Ю.Л. Не беспокойтесь, я буду к этому стремиться. Мне хотелось бы обрести «еврейский взгляд на мир», как вы говорите. Хотя сейчас мне кажется, что раньше я представлял его себе несколько иным.

Д.Д. Теперь ты, наверное, понимаешь, сколько всего еще нужно пройти, прежде чем что-то увидишь?

Ю.Л. Не совсем. Наоборот, как будто бы сейчас мне все стало довольно ясно. Я уже, кажется, знаю, почему учение занимает столь важное место в иудаизме (и почему современные евреи постоянно чему-то учатся, самым разным вещам). По-моему, я даже почувствовал вкус к еврейским штудиям. Во всяком случае, мне известно теперь, что такое Алаха и Агада.

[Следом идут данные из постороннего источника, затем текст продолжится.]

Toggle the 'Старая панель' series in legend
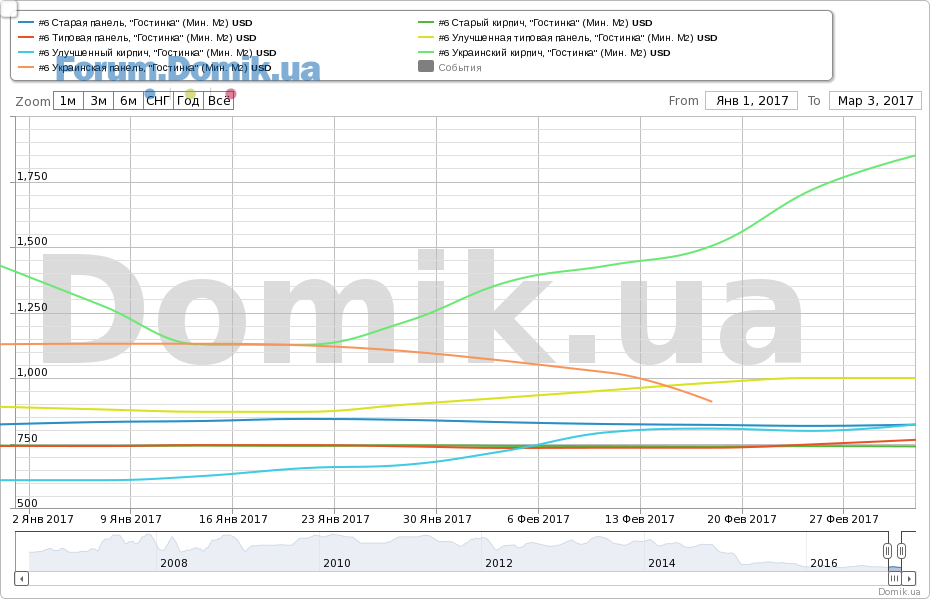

Д.Д. Но ты говоришь об этом без особого энтузиазма…

Ю.Л. Нет-нет, я всем доволен, — по крайней мере, я бы хотел продолжать учиться, я уже говорил… Вот только одно мне еще не совсем ясно: так ли уж это необходимо для дела? Ведь все, что вы говорите про учение и «служение Б-гу», может реализоваться лишь впоследствии. Я понимаю, сколь нам необходимо учиться — ведь это заповедала Тора, евреи таким образом исполняют заповедь — и не важно, думают они о «служении Б-гу» или нет. Понимаете, что я имею в виду? Изучение Торы, да и многих других вещей может стать самостоятельным занятием, когда ты погружаешься в него и перестаешь видеть всю картину целиком. Или же я опять ушел, как вы выражаетесь, в «джоггинг»?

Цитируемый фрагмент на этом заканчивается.